→ **TO DO**:
a) List the siblings of Henry J. Gjertsen as the excerpt about him names them.
b) Resume the biography of Henry J. Gjertsen from its last sentence and write the next few sentences in the same style.

→ **EXCERPT**:
-- -- --
Henry J. Gjertsen (October 8, 1861 – December 2, 1911) was a Norwegian-born American lawyer of Minneapolis and Minnesota state senator who was interested in civic and political affairs. He never specialized in any particular branch of the law but continued in general practice. In addition to being admitted to the state bar, he was admitted to practice in the Supreme Court of the United States.

==Early life and education==
Henry John Gjertsen was born October 8, 1861, near the city of Tromsø, Norway. His parents were Herman J. and Albertina V. (Wulf) Gjertsen, the latter a native of the same place. Herman J. Gjertsen was a native of Bergen, Norway, son of a business man of that city, and the family is, according to Overland's History of Norway, descended from the King of Mandal, one of the old kingdoms of which Norway was later composed. Like many of the inhabitants of Bergen, Herman J. Gjertsen was a sailor and navigator, and for many years, commanded a brig plying between Nordland and Bergen. He was also engaged to some extent in farming. In 1868, he removed with his family to the U.S. and settled in Hennepin County, Minnesota, in what is now a part of the city of Minneapolis. He was there engaged in farming, and died April 22, 1905. The farm continued to be held by the family, being situated on the east side of Lake Amelia. Mr. Gjertsen and wife were Lutherans in religion, associated with the Hauges Synod. While he was an earnest supporter of the Republican principles, he did not attempt to take any part in public affairs. This was, in fact, largely precluded by his age at the time of arrival in the U.S.. Henry had eight siblings: Nels H., John C., Eli O., Lewis C., Sarah, Emma, Sophia, and George H. Gjertsen was six years old when the family came to the U.S.
-- -- --
→ **INFORMATION SHOWN**:
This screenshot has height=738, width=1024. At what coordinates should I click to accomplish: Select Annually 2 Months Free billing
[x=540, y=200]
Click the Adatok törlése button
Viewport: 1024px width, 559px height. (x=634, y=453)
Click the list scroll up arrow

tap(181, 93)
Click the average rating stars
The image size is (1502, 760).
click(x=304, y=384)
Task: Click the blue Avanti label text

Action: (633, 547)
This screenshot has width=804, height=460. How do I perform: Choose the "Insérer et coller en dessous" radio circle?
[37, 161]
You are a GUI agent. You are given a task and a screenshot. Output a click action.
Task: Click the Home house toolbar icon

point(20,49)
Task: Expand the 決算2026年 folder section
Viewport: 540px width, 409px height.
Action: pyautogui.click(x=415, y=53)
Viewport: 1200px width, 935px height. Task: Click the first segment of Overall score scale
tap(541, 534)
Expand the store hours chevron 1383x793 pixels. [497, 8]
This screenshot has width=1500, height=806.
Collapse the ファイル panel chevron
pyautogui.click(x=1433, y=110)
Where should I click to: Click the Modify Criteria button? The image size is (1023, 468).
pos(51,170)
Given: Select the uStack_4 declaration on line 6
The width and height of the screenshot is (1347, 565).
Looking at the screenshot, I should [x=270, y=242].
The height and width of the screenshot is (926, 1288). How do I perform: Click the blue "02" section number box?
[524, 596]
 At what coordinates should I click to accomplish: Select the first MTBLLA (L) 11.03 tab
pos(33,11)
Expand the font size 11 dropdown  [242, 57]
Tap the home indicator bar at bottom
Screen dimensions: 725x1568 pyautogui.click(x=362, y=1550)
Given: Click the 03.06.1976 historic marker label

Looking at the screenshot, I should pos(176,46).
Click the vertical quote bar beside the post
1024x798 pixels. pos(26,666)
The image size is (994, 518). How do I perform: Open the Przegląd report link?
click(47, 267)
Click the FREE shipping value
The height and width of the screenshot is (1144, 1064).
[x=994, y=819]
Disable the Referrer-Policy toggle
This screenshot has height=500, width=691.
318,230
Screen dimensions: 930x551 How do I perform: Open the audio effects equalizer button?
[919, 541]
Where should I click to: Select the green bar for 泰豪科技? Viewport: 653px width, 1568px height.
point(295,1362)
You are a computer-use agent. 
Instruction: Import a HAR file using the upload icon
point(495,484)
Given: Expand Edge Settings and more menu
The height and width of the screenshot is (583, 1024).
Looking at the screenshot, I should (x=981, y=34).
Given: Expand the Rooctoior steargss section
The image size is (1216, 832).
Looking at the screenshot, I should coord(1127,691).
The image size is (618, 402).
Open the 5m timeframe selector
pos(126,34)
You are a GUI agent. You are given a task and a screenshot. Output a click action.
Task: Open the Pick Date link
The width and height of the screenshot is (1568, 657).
-- -- --
→ **ANSWERS PER TASK**:
a) Nels H., John C., Eli O., Lewis C., Sarah, Emma, Sophia, George H.

b)
Gjertsen's early education was obtained in the district school in Richfield, Minnesota, where his father was engaged in farming. He grew up on the farm until he was 20, working on the farm during the summer season and attending school in the winter. In this way, he prepared for the Minneapolis high school which he also attended for a time. Subsequently, he took a six years' term in the collegiate department of the Hauges Seminary at Red Wing, Minnesota, a theological institution, graduating in 1881. His parents had destined him for the ministry, but after completing his collegiate course, he immediately took up the study of law with Judge Lang, of Minneapolis, and was admitted to the bar at the age of 23, in 1884, passing an examination before Judge Lochren.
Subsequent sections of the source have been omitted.